И беда в том, что каждый думает: уж в фавелу-то я не попаду! В худшем случае, буду болтаться в нижней части среднего слоя. А там что? Та же беззащитность. Фавелы-то подходят к самому дому, даже если вполне приличный дом у тебя есть. В Бразилии был я по приглашению лучшего их университета, он изолирован от ужасного мира бедноты. Жить меня пригласил в свой дом, ради экономии факультетского бюджета, один профессор. Поселок элиты, хотя и не высшей (как-то позвал меня в гости другой профессор, живший неподалеку — так его поселок окружен трехметровой стеной, по всему периметру которой ходят автоматчики).

▸ **Данные записи**
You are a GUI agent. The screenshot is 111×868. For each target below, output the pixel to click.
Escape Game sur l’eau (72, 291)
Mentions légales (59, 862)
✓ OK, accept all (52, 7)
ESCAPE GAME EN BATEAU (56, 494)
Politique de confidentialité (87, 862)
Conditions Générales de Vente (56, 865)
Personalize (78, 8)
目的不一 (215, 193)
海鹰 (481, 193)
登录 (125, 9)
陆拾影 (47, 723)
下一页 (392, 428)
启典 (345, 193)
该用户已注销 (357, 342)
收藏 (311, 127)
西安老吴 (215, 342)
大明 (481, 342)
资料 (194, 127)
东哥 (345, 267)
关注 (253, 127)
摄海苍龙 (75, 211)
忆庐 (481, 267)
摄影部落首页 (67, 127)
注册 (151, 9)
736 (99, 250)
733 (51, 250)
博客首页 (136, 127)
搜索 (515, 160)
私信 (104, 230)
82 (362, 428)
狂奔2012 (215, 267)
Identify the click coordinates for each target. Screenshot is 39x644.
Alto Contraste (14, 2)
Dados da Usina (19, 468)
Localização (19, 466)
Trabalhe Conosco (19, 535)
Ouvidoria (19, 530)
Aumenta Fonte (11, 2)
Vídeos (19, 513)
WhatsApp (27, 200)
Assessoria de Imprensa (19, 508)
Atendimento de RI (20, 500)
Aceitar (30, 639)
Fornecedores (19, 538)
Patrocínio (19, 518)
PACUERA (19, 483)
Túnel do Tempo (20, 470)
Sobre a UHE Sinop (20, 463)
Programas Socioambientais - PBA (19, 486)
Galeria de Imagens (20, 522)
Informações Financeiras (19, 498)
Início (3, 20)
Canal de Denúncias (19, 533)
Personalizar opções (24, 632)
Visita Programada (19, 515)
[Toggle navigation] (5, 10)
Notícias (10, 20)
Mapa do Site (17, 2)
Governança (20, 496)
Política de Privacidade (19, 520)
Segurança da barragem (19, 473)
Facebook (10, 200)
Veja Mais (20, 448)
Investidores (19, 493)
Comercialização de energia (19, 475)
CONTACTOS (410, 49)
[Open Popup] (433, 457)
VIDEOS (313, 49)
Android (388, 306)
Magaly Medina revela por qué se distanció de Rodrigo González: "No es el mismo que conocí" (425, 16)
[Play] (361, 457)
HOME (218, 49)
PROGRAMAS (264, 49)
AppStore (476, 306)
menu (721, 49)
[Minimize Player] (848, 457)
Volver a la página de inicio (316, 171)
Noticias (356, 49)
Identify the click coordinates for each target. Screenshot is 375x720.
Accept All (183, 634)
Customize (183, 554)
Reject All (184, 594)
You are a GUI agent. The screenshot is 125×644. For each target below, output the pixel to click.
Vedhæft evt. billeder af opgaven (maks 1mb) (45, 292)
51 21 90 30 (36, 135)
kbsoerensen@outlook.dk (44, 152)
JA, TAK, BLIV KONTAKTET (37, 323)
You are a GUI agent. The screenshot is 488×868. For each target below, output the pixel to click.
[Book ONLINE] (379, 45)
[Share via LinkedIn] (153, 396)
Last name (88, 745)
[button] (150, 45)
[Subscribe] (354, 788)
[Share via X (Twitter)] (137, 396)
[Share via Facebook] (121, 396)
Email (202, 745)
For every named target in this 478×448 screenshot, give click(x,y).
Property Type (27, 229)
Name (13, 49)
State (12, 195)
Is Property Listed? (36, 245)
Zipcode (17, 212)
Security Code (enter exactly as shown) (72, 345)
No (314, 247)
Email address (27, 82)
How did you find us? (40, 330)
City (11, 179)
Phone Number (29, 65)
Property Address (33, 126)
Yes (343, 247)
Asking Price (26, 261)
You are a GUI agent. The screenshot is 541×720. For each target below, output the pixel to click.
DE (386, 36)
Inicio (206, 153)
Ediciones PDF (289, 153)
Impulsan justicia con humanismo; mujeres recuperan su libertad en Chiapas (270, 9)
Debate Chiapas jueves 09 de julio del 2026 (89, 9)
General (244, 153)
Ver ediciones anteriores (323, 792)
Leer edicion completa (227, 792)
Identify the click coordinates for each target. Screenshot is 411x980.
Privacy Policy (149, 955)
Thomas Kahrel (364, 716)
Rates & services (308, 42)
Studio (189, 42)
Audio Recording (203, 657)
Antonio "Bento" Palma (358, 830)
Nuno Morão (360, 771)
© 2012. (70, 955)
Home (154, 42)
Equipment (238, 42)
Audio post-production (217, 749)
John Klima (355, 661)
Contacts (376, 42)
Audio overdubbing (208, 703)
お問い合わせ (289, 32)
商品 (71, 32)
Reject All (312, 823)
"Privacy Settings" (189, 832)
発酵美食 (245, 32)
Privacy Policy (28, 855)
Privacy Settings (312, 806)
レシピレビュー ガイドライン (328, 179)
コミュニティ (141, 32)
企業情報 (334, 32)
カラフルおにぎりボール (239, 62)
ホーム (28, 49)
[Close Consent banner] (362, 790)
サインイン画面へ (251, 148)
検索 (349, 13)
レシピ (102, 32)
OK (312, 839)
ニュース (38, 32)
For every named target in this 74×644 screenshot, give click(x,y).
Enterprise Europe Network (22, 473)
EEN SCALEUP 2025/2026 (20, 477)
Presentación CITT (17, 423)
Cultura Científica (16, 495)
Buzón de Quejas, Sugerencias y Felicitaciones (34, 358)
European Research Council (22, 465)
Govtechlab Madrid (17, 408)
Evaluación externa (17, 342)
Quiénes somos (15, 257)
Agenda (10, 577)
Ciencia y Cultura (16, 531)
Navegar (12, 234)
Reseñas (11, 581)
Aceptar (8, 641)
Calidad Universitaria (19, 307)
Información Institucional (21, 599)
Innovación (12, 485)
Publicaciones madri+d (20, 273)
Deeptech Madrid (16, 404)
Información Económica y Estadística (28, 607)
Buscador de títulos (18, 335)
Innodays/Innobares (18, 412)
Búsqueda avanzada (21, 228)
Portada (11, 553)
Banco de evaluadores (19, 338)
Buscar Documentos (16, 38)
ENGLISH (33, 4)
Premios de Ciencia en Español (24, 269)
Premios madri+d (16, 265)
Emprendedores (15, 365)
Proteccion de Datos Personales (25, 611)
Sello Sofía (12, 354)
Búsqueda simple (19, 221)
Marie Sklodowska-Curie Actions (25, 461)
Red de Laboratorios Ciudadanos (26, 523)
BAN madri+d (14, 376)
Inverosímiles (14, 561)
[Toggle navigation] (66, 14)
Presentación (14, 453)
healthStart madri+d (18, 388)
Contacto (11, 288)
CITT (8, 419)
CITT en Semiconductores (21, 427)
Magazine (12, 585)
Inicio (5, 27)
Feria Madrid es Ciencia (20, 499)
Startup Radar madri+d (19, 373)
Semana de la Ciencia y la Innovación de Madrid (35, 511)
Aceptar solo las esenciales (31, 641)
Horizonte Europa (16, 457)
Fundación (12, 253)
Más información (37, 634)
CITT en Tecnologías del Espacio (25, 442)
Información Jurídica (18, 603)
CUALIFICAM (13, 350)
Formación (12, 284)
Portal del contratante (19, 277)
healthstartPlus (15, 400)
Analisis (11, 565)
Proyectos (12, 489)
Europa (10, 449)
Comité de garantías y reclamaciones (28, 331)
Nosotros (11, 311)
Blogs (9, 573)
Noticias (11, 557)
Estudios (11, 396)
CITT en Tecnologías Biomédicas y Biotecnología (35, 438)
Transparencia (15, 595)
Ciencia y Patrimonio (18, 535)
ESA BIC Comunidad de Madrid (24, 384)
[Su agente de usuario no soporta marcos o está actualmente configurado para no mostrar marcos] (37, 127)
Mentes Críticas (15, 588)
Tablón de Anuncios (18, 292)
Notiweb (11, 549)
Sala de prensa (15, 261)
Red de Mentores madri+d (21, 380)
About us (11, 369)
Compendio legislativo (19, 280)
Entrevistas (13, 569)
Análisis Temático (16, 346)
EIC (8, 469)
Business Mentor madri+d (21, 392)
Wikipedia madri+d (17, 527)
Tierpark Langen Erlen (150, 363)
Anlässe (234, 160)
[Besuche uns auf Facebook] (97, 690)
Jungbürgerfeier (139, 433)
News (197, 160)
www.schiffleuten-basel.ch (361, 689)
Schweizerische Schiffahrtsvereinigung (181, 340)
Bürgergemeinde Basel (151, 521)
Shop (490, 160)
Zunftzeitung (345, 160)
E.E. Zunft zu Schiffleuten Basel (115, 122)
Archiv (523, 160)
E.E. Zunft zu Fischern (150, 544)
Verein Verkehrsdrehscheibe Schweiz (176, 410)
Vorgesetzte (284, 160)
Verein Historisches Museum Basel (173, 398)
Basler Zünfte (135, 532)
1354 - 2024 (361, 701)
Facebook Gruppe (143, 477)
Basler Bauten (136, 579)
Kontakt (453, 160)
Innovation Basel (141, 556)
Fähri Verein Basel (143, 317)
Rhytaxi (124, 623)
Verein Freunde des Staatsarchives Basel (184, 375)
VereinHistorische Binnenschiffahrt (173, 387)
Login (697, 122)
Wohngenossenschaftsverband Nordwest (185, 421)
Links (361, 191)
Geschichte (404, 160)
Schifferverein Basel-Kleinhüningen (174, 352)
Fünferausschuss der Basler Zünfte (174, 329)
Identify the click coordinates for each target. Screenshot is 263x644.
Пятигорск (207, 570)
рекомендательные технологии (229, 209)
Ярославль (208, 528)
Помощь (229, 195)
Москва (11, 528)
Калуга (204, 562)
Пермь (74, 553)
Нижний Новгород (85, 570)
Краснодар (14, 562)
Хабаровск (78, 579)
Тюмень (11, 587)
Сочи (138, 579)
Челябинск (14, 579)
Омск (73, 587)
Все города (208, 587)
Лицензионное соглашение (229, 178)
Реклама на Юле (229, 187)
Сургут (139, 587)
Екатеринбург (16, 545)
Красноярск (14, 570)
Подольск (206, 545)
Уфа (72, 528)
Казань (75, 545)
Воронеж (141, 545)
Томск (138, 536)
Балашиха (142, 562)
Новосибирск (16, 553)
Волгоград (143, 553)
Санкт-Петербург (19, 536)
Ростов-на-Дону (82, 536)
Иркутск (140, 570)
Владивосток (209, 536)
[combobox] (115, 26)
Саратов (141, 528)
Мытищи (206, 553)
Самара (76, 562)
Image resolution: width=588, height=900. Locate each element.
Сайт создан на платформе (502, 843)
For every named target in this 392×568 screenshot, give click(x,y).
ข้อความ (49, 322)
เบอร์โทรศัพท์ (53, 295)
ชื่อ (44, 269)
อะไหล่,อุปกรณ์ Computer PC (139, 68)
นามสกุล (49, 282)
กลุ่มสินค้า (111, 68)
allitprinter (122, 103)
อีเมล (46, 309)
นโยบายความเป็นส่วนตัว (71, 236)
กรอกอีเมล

▸ **Формулировки заданий**
1. Чем, согласно фрагменту о фавелах Бразилии, окружен поселок другого профессора?
2. Перепишите из фрагмента о фавелах Бразилии отрывок от слов «И беда в том, что» вплоть до слов «которой ходят автоматчики).» включительно, без единого изменения.
3. Допишите продолжение фрагмента о фавелах Бразилии, начав сразу после его последнего предложения.

▸ **Ответы**
1. Трехметровой стеной, по всему периметру которой ходят автоматчики.

2.
И беда в том, что каждый думает: уж в фавелу-то я не попаду! В худшем случае, буду болтаться в нижней части среднего слоя. А там что? Та же беззащитность. Фавелы-то подходят к самому дому, даже если вполне приличный дом у тебя есть. В Бразилии был я по приглашению лучшего их университета, он изолирован от ужасного мира бедноты. Жить меня пригласил в свой дом, ради экономии факультетского бюджета, один профессор. Поселок элиты, хотя и не высшей (как-то позвал меня в гости другой профессор, живший неподалеку — так его поселок окружен трехметровой стеной, по всему периметру которой ходят автоматчики).

3.
Дом, где я жил — за хорошей оградой, во дворе огромный ратвейлер, снаружи циркулирует по поселку джип с охраной. И все равно, очаровательные дети профессора не могут одни выйти за ворота. Чтобы возить дочек в балетную студию, приходится нескольким семьям скидываться на охранника. Они живут в хрупком, искусственно и за большие деньги защищенном мирке. И мечтают перебраться в США, стиль жизни которых им претит до глубины души — жить там ради детей. Ведь мальчика не убережешь, в школе старшеклассники, подрабатывающие сбытом кокаина, насильно заставят его стать наркоманом. Вот это и есть криминальный социальный порядок — когда ты не можешь избежать насильственного втягивания в него.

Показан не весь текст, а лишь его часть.